**Stated exercise**
Reproduce the data below word for word, keeping every line in its original order.

**Exercise materials**
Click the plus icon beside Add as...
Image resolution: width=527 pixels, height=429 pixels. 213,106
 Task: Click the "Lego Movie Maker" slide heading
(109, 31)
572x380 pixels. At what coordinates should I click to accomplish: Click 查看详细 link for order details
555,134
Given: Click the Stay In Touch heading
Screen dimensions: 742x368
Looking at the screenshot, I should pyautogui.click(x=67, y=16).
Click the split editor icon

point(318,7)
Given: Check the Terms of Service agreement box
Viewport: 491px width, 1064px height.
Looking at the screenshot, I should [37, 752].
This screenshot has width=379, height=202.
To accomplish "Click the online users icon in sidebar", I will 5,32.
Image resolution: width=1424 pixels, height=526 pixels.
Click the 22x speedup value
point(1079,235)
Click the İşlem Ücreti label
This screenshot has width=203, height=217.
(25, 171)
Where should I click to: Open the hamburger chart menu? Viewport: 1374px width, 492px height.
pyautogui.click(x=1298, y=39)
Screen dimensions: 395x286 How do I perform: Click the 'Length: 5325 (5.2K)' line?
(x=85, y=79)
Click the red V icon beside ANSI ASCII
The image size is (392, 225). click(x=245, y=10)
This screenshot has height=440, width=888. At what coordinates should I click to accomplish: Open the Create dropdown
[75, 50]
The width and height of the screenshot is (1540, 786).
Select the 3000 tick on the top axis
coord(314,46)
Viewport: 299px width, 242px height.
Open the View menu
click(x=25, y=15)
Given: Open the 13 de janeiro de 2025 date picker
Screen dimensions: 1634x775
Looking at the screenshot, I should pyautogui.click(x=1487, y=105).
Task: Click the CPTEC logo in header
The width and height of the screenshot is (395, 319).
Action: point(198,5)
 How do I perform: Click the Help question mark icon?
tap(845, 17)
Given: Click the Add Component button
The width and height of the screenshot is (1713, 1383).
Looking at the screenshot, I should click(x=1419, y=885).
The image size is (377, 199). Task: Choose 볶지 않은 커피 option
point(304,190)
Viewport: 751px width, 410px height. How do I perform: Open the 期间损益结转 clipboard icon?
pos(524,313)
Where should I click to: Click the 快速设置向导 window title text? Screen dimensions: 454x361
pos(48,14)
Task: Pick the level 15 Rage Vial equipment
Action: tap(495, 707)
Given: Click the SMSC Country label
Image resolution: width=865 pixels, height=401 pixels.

**In response**
Click the plus icon beside Add as...
Image resolution: width=527 pixels, height=429 pixels. 213,106
 Task: Click the "Lego Movie Maker" slide heading
(109, 31)
572x380 pixels. At what coordinates should I click to accomplish: Click 查看详细 link for order details
555,134
Given: Click the Stay In Touch heading
Screen dimensions: 742x368
Looking at the screenshot, I should pyautogui.click(x=67, y=16).
Click the split editor icon

point(318,7)
Given: Check the Terms of Service agreement box
Viewport: 491px width, 1064px height.
Looking at the screenshot, I should [37, 752].
This screenshot has width=379, height=202.
To accomplish "Click the online users icon in sidebar", I will 5,32.
Image resolution: width=1424 pixels, height=526 pixels.
Click the 22x speedup value
point(1079,235)
Click the İşlem Ücreti label
This screenshot has width=203, height=217.
(25, 171)
Where should I click to: Open the hamburger chart menu? Viewport: 1374px width, 492px height.
pyautogui.click(x=1298, y=39)
Screen dimensions: 395x286 How do I perform: Click the 'Length: 5325 (5.2K)' line?
(x=85, y=79)
Click the red V icon beside ANSI ASCII
The image size is (392, 225). click(x=245, y=10)
This screenshot has height=440, width=888. At what coordinates should I click to accomplish: Open the Create dropdown
[75, 50]
The width and height of the screenshot is (1540, 786).
Select the 3000 tick on the top axis
coord(314,46)
Viewport: 299px width, 242px height.
Open the View menu
click(x=25, y=15)
Given: Open the 13 de janeiro de 2025 date picker
Screen dimensions: 1634x775
Looking at the screenshot, I should pyautogui.click(x=1487, y=105).
Task: Click the CPTEC logo in header
The width and height of the screenshot is (395, 319).
Action: point(198,5)
 How do I perform: Click the Help question mark icon?
tap(845, 17)
Given: Click the Add Component button
The width and height of the screenshot is (1713, 1383).
Looking at the screenshot, I should click(x=1419, y=885).
The image size is (377, 199). Task: Choose 볶지 않은 커피 option
point(304,190)
Viewport: 751px width, 410px height. How do I perform: Open the 期间损益结转 clipboard icon?
pos(524,313)
Where should I click to: Click the 快速设置向导 window title text? Screen dimensions: 454x361
pos(48,14)
Task: Pick the level 15 Rage Vial equipment
Action: tap(495, 707)
Given: Click the SMSC Country label
Image resolution: width=865 pixels, height=401 pixels.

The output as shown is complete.